The morphological phenotype of HCM is heterogeneous. Sixteen different patterns of hypertrophy are described in HCM, but all of them are characterized by asymmetrical hypertrophy [
12]. Hypertrophy in HCM is most frequently located in the interventricular septum, but it may also be found in both the septum and apical region, or it may be limited to apical segments or to the inferolateral segments [
13]. Yet, in a non-negligible percentage of cases, hypertrophy has a diffuse pattern of distribution, involving the majority of myocardial segments, but in these situations, the WT is also heterogeneous.
The SD of WT is, indeed, a measure of this heterogenous distribution of WT in HCM and therefore, the results of the current study are not surprising.

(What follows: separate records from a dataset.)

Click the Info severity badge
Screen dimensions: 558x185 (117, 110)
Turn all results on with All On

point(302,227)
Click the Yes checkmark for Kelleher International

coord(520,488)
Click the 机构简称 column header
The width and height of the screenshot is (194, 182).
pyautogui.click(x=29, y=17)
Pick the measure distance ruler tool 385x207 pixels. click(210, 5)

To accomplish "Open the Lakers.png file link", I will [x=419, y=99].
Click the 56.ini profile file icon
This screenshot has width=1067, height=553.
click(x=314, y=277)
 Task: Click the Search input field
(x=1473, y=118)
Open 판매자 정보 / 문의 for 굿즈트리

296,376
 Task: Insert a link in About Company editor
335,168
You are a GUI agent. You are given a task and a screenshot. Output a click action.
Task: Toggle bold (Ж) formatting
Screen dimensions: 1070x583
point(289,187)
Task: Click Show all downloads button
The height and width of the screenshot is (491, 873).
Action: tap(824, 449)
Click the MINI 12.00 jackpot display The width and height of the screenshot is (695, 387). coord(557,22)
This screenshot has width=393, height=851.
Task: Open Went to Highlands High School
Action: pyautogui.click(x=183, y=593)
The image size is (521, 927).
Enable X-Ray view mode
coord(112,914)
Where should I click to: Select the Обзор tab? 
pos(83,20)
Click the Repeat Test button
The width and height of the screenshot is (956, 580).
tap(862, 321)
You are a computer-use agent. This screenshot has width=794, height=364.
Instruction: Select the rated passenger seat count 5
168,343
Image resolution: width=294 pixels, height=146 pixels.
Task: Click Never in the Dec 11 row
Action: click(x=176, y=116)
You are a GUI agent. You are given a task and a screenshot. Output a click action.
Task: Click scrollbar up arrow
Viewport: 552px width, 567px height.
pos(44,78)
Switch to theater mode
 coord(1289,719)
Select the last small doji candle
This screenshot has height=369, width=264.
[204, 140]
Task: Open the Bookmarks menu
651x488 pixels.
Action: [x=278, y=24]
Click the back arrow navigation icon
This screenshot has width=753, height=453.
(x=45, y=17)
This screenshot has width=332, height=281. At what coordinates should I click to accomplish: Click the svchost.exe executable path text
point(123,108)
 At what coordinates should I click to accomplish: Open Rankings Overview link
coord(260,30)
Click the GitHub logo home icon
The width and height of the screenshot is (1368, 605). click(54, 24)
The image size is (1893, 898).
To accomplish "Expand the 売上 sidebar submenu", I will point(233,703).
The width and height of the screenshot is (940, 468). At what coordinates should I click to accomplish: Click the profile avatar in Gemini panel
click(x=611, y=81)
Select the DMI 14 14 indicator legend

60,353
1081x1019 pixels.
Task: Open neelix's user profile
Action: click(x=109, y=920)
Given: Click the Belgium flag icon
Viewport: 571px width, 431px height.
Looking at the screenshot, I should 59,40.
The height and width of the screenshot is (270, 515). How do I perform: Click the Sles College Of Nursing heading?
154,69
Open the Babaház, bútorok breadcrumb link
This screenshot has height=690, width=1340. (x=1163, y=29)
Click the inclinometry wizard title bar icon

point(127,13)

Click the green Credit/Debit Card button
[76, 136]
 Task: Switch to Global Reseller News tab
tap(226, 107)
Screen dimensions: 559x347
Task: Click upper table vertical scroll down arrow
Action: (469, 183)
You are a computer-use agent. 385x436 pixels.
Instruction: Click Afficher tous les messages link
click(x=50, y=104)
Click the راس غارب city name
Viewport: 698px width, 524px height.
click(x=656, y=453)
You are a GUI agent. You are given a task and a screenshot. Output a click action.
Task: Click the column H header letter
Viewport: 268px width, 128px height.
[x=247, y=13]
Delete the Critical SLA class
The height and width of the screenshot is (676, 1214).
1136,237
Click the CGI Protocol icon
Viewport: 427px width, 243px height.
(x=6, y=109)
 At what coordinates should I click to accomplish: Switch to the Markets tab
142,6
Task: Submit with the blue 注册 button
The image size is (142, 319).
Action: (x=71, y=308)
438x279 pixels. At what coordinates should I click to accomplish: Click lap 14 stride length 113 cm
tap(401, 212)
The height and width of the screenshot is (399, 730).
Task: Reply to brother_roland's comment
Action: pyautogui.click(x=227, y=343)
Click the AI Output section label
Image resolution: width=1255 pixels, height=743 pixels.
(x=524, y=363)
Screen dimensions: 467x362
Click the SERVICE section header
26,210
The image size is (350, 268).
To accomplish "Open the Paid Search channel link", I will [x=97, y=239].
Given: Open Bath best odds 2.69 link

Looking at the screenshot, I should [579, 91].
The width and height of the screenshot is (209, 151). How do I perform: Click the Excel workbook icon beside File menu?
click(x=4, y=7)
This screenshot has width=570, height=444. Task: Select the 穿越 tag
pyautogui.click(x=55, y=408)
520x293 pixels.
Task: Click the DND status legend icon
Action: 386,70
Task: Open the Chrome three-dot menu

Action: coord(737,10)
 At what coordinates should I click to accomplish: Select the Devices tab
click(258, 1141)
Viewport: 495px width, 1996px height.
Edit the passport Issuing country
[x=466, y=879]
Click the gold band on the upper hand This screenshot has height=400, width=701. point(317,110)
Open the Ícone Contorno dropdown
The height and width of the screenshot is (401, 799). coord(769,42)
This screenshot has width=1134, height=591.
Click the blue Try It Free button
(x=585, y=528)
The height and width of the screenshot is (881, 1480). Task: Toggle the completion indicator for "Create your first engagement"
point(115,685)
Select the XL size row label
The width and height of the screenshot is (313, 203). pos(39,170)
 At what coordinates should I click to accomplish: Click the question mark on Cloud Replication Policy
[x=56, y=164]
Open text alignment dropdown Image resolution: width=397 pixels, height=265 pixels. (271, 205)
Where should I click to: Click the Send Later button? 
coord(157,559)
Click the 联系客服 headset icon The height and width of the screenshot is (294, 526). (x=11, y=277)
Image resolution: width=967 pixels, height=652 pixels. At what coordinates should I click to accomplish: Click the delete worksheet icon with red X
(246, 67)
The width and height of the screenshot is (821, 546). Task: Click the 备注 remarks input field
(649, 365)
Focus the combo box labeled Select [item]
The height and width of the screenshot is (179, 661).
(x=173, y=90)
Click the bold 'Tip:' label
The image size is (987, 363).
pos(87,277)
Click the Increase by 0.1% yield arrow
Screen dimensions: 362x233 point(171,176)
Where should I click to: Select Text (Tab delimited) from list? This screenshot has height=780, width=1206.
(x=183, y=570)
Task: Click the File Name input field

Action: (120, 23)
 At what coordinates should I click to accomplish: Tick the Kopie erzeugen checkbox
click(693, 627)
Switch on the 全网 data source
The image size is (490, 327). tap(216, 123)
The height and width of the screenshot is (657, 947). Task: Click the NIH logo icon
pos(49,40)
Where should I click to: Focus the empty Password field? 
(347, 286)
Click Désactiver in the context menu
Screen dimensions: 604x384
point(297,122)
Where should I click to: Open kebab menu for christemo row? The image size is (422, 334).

This new parameter of PMCMR may help to diagnose HCM as the cause of sudden cardiac death. In HCM, histologic findings reveal hypertrophied myocytes with nuclear pleomorphism, hyperchromasia, and myocardial disarray [
14]. However, myocyte disarray is not pathognomonic of HCM, and can also be observed in congenital heart diseases and in normal adult hearts, although usually mild and confined to the ventricular free wall septal junctions. Only when assessed quantitatively with > 10% of the heart, disarray is considered diagnostic of HCM. The diagnostic significance of a lower percentage of myocyte disarray has not yet been determined [
15].
Another hallmark of HCM is the myocardial inclusions of areas of fibrosis in the myocardium. Furthermore, multiple post-mortem studies document an abnormal structure of the intramural small vessel, with different grades of lumen stenosis [
16]. It has been hypothesized that the fibrotic replacement secondary to ischemia and the myocardial scars represents a potentially arrhythmogenic substrate, increasing the patient’s susceptibility to ventricular tachycardia/fibrillation and the risk of sudden death. In the asymmetrical septal variant of HCM, the gross examination may reveal the thickening of the basal anterior septum with subaortic bulging, leading to left ventricular outflow tract obstruction. Septal endocardial friction lesions associated with this finding are also observed. However, the final diagnosis of HCM implies exclusion of abnormal loading conditions, which leads to a secondary ventricular hypertrophy and other diseases that mimic HCM, including cardiac amyloidosis, Fabry disease, glycogen storage disease, and mitochondrial cardiomyopathies. An exercise-induced hypertrophy is also yet to be differentiated [
17].
It is worth noting that the SD of WT was particularly able to identify females with HCM. HCM females had a worse prognosis than males [
18]. The diagnostic cut-off of ≥15 mm of end-diastolic WT, which is widely accepted as the diagnostic criterion for HCM, is valid for both sexes. However, considering the lower body weight and height, this cut-off could be too high for female patients and be associated with a more advanced stage of disease. In females, the SD of WT could be useful to detect HCM in earlier stages when the maximal end-diastolic WT is <15 mm. Future studies are needed to test this hypothesis.
Limitations
Some study limitations should be mentioned. First, in the in vivo study, we simulated rigor mortis as the phase of the cardiac cycle corresponding to 25% of the diastole. This may be an over-simplification, because as demonstrated by Bonzon et al [
9], rigor mortis may paralyze the heart indifferently in any phase of early and mid-diastole. The WT and derived parameters could change in different diastolic phases. However, the results of the PMCMR study in explanted hearts confirmed the effectiveness of our method to distinguish between HCM and other causes of death, and overcomes this limitation.
Second, the PMCMR study included only HCM and CAD as the causes of sudden death, as well as non-cardiac death. Future studies are needed to evaluate the effectiveness of SD of WT in detecting HCM when compared to other causes of cardiac death.